**Reading text**
Matrix Calculus: The Global Compass

The Global CompassMatrix CalculusUpgrading to Matrix Gradients

🧠The Theory

AI/ML Concept: The Global Compass

When we trained on a single house, the gradients only pointed toward the perfect answer for that specific house.

Batch Gradient Descent acts as a global compass. By passing an entire matrix $X$ through the network and calculating the average error, the gradients point toward the mathematical compromise that minimizes the error for every house in the dataset simultaneously.

Why do we use the transpose $X^T$ in the math? Think about it geometrically. $X$ transforms our weights into predictions. $X^T$ does the exact opposite: it takes the final errors and maps them backwards onto the specific features (like Bedrooms or SqFt) that caused them!

📐The Math

Math: Matrix Calculus

For the last three days, we have calculated the gradient for a single data point (one house). But a real dataset ( $X$ ) contains hundreds of houses, and multiple features per house.

When predicting a whole batch, our Forward Pass is:
$\vec{\hat{y}} = X\vec{w} + b$

The Loss for the whole batch is the Mean Squared Error (the average error across all houses, where $N$ is the number of houses):
$MSE = \frac{1}{N} \sum (\hat{y}_i - y_i)^2$

How do we calculate the partial derivatives for an entire matrix of data? We use Matrix Calculus.

The Batch Gradient for Weights ( $\frac{\partial L}{\partial \vec{w}}$ ):
Instead of multiplying the error by a single $x$ , we take the dot product of our dataset Matrix and the error vector. To make the inner dimensions align, we must multiply the Transpose of the dataset ( $X^T$ ) by the error vector ( $\vec{\hat{y}} - \vec{y}$ ). Finally, we divide by $N$ to get the average gradient across the batch:
$\text{Gradient\_w} = \frac{2}{N} X^T (\vec{\hat{y}} - \vec{y})$
The Batch Gradient for Bias ( $\frac{\partial L}{\partial b}$ ):
The bias doesn't interact with the features ( $X$ ), it just shifts the final prediction. So the batch gradient for the bias is simply the average of all the raw errors in the batch:
$\text{Gradient\_b} = \frac{2}{N} \sum (\vec{\hat{y}} - \vec{y})$

💡Insights and Mistakes

Developer's Insight: Triggering an Explosion

I wanted to see what would happen if I didn't manually pre-scale my dataset. I changed the inputs from [1.0, 2.0, 3.0] (representing thousands) back to their raw numbers: [1000.0, 2000.0, 3000.0].

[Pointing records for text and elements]
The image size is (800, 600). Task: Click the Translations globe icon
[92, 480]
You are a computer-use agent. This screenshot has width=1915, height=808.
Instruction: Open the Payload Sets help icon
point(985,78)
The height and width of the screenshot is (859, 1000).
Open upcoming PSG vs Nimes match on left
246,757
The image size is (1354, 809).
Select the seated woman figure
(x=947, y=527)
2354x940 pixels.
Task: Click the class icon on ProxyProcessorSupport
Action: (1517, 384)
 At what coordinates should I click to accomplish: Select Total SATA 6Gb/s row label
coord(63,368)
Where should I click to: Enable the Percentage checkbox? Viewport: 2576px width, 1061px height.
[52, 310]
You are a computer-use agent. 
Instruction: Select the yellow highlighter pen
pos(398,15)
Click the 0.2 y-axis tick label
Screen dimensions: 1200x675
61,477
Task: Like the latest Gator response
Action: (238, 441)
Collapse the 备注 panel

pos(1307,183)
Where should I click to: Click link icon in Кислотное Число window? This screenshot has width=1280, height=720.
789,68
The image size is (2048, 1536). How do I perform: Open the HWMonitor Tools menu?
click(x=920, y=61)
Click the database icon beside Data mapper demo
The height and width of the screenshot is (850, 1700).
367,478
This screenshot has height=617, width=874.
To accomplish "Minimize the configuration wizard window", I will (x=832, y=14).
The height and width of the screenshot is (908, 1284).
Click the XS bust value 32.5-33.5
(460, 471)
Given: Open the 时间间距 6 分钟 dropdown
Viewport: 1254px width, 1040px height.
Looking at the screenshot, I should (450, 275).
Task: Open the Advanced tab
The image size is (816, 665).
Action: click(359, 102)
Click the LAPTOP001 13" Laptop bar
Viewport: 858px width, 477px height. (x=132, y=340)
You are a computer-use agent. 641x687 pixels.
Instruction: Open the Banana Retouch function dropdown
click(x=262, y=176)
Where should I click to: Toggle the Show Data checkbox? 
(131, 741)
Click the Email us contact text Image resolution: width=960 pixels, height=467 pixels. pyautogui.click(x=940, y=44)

**Exercise goal**
Retype the matrix calculus page in full, word for word, without changing anything.

**Final result**
Matrix Calculus: The Global Compass

The Global CompassMatrix CalculusUpgrading to Matrix Gradients

🧠The Theory

AI/ML Concept: The Global Compass

When we trained on a single house, the gradients only pointed toward the perfect answer for that specific house.

Batch Gradient Descent acts as a global compass. By passing an entire matrix $X$ through the network and calculating the average error, the gradients point toward the mathematical compromise that minimizes the error for every house in the dataset simultaneously.

Why do we use the transpose $X^T$ in the math? Think about it geometrically. $X$ transforms our weights into predictions. $X^T$ does the exact opposite: it takes the final errors and maps them backwards onto the specific features (like Bedrooms or SqFt) that caused them!

📐The Math

Math: Matrix Calculus

For the last three days, we have calculated the gradient for a single data point (one house). But a real dataset ( $X$ ) contains hundreds of houses, and multiple features per house.

When predicting a whole batch, our Forward Pass is:
$\vec{\hat{y}} = X\vec{w} + b$

The Loss for the whole batch is the Mean Squared Error (the average error across all houses, where $N$ is the number of houses):
$MSE = \frac{1}{N} \sum (\hat{y}_i - y_i)^2$

How do we calculate the partial derivatives for an entire matrix of data? We use Matrix Calculus.

The Batch Gradient for Weights ( $\frac{\partial L}{\partial \vec{w}}$ ):
Instead of multiplying the error by a single $x$ , we take the dot product of our dataset Matrix and the error vector. To make the inner dimensions align, we must multiply the Transpose of the dataset ( $X^T$ ) by the error vector ( $\vec{\hat{y}} - \vec{y}$ ). Finally, we divide by $N$ to get the average gradient across the batch:
$\text{Gradient\_w} = \frac{2}{N} X^T (\vec{\hat{y}} - \vec{y})$
The Batch Gradient for Bias ( $\frac{\partial L}{\partial b}$ ):
The bias doesn't interact with the features ( $X$ ), it just shifts the final prediction. So the batch gradient for the bias is simply the average of all the raw errors in the batch:
$\text{Gradient\_b} = \frac{2}{N} \sum (\vec{\hat{y}} - \vec{y})$

💡Insights and Mistakes

Developer's Insight: Triggering an Explosion

I wanted to see what would happen if I didn't manually pre-scale my dataset. I changed the inputs from [1.0, 2.0, 3.0] (representing thousands) back to their raw numbers: [1000.0, 2000.0, 3000.0].